The examples from the past year alone are legion.  App stores barring the doors to apps from even cigar aficionados because they are perceived to promote tobacco use.  Streaming services restricting videos from the likes of conservative commentator Dennis Prager on subjects he considers ‘important to understanding American values.’Algorithms that decide what content you see (or don’t), but aren’t disclosed themselves.  Online platforms secretly editing certain users’ comments.  And of course, American companies caving to repressive foreign governments’ demands to block certain speech—conduct that would be repugnant to free expression if it occurred within our borders.

FCC Chairman Pai explained further how many tech executives remain the gatekeepers of the internet, to benefit themselves:

In this way, edge providers are a much bigger actual threat to an open Internet than broadband providers, especially when it comes to discrimination on the basis of viewpoint.  That might explain why the CEO of a company called Cloudflare recently questioned whether “is it the right place for tech companies to be regulating the Internet.”  He didn’t offer a solution, but remarked that “what I know is not the right answer is that a cabal of ten tech executives with names like Matthew, Mark, Jack, . . . Jeff are the ones choosing what content goes online and what content doesn’t go online.”
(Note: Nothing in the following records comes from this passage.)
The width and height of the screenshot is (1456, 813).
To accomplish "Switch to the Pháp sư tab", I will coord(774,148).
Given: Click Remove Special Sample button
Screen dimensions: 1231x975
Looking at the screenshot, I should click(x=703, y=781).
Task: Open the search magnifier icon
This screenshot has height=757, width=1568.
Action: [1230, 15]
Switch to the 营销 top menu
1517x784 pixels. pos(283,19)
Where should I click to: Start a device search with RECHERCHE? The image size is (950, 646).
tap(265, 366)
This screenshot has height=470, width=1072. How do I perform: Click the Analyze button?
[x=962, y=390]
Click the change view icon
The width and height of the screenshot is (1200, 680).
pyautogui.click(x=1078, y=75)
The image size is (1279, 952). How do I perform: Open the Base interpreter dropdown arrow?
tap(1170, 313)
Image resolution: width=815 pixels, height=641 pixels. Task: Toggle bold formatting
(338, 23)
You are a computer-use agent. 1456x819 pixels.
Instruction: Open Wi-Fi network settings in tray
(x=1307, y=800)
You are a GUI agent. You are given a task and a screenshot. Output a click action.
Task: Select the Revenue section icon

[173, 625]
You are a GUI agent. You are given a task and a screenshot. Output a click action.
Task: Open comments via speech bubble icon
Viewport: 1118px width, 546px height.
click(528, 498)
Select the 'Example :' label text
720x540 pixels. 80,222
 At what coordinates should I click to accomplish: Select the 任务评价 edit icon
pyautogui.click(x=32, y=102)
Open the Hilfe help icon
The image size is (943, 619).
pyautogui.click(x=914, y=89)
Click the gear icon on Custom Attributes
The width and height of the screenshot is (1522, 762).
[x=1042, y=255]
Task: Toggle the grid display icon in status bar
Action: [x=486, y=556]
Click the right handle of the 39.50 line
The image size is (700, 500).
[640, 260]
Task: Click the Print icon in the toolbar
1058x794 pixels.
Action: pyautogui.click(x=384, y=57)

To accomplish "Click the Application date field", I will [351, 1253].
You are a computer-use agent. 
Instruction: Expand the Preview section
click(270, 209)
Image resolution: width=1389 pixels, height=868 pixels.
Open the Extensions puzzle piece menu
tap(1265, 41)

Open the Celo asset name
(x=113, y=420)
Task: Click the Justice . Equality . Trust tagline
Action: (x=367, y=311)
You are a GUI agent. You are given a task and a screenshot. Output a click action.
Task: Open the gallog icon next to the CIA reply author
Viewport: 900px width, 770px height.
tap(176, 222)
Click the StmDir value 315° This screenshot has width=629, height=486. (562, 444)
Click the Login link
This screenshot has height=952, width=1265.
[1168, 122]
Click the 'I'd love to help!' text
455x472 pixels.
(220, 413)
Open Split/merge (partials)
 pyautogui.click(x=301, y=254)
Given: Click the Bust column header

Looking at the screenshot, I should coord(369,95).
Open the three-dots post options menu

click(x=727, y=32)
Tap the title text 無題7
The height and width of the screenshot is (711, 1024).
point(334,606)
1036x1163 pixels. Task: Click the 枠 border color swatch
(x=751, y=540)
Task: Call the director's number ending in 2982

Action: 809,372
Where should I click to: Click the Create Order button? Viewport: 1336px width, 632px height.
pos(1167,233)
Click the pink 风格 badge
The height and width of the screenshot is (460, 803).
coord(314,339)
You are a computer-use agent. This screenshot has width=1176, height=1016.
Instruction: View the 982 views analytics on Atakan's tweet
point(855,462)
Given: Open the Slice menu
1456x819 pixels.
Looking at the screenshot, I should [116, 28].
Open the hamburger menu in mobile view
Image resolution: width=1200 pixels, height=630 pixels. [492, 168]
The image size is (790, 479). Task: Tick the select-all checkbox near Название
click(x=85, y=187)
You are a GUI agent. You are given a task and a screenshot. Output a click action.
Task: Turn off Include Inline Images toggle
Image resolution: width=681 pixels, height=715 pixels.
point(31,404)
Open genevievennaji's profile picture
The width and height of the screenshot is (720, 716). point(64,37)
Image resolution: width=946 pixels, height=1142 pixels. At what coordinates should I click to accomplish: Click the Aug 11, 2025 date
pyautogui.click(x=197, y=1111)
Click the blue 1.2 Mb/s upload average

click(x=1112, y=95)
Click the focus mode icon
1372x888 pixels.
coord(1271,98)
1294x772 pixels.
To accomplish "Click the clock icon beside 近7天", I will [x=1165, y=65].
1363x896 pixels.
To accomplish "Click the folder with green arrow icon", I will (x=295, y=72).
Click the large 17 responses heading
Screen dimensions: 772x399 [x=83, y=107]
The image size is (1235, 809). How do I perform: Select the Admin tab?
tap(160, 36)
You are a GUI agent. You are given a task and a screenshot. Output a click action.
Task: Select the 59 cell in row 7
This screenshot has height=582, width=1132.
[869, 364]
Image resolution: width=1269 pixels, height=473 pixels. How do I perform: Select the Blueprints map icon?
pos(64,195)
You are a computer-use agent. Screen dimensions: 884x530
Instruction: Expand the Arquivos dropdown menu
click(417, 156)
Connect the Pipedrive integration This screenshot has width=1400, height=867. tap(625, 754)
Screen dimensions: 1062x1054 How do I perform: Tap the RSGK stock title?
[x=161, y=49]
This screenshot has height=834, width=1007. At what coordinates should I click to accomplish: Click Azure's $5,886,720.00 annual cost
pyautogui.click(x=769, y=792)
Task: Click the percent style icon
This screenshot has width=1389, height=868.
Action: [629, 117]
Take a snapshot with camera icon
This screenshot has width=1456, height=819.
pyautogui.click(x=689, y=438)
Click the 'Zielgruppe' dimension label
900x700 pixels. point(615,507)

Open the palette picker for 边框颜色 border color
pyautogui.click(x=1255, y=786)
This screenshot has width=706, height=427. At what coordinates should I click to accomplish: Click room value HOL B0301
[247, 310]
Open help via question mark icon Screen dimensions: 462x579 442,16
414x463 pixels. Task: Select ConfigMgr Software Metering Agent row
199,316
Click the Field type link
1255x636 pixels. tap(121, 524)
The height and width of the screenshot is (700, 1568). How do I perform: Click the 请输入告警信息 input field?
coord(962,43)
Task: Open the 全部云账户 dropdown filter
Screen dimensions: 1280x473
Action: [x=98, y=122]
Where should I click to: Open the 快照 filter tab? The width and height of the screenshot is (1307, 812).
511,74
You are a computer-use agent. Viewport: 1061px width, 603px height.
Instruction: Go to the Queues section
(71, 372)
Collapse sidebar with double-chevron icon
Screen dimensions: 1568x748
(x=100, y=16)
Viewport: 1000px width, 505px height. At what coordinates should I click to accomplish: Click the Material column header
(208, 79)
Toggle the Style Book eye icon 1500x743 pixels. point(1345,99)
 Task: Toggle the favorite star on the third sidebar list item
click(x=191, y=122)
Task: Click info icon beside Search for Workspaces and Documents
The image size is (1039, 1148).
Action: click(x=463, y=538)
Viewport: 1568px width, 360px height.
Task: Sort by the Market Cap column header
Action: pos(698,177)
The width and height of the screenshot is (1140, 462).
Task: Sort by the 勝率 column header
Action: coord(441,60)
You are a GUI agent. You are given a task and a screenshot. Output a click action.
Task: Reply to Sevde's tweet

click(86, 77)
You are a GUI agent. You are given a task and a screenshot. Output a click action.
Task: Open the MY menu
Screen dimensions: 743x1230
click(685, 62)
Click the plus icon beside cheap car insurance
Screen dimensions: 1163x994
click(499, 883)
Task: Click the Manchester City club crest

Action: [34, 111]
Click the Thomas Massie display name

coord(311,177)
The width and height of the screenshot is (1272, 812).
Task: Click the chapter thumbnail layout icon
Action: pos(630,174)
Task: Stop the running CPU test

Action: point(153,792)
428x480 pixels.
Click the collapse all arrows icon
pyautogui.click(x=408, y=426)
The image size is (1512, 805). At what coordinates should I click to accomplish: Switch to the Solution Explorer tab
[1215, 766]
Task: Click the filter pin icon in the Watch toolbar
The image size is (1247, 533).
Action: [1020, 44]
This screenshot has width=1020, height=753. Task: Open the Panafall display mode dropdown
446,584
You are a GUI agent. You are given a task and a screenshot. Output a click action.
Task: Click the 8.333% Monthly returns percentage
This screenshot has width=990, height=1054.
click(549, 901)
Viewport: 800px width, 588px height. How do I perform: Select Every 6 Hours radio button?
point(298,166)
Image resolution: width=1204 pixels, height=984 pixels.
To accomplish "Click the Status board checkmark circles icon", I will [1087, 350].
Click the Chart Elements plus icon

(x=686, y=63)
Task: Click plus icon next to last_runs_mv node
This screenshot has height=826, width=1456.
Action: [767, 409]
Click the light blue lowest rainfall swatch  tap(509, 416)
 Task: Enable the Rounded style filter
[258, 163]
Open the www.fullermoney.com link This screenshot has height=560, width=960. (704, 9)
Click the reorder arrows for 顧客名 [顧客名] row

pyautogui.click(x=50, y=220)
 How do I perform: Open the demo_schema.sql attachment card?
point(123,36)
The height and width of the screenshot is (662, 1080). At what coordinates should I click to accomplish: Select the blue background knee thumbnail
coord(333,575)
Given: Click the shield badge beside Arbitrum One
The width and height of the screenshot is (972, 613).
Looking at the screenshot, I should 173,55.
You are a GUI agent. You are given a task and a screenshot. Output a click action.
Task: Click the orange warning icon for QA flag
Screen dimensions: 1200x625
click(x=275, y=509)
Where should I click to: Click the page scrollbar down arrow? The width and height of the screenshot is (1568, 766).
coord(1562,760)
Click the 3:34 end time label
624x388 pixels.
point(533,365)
Nonetheless, these companies want to place much tougher regulations on broadband providers than they are willing to have placed upon themselves. So let’s be clear.  They might cloak their advocacy in the public interest, but the real interest of these Internet giants is in using the regulatory process to cement their dominance in the Internet economy.

And here’s the thing: I don’t blame them for trying. But the government shouldn’t aid and abet this effort.  We have no business picking winners and losers in the marketplace.  A level playing field, not regulatory arbitrage, is what best serves consumers and competition.

Pai concluded his speech, “So when you get past the wild accusations, fearmongering, and hysteria, here’s the boring bottom line: the plan to restore Internet freedom would return us to the light touch, market-based approach under which the Internet thrived. And that’s why I am asking my colleagues to vote for it on December 14.”